He'd been doing this — hunting, tracking, cleaning up the things ordinary people were never supposed to see — for most of his adult life. He knew the anatomy of threat: the telltale scents of shapeshifters, the crooked signatures left by creatures that thought themselves clever, the runes and remnants of old magic. He had faced monsters that showed teeth and monsters that wore smiles, things convened by moonlight and things conscripted by blood. But this report did not belong in any file labeled familiar. This was not animalistic hunger of the corrupted or druidic influence. This was something else entirely: Something that didn't belong.

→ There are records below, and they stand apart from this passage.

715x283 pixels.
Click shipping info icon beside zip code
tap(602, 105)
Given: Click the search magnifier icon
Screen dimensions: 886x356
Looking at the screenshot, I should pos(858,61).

The coroner — a man with tired eyes and the look of someone who'd learned to keep unpleasant confidences — cleared his throat. He'd done Chris a few favors over the years; tonight he offered another.

"Whatever it was, it wasn't part of the body originally," the coroner said, voice low enough that the machines and tiles might not pick it up. "The spinal cord… it's almost rewired. Like it's been adapted to act as an interface. Cellular structures where there shouldn't be any. Something built to plug in."

That line — built to plug in — twisted something in Chris's chest. He didn't speak. He just stared at the photo clipped to the file — a jagged tear running down the corpse's back, flesh ripped open to expose a hollow cavity where the spine should've been connected. The precision of it unsettled him. Not rage. Not hunger. Purpose.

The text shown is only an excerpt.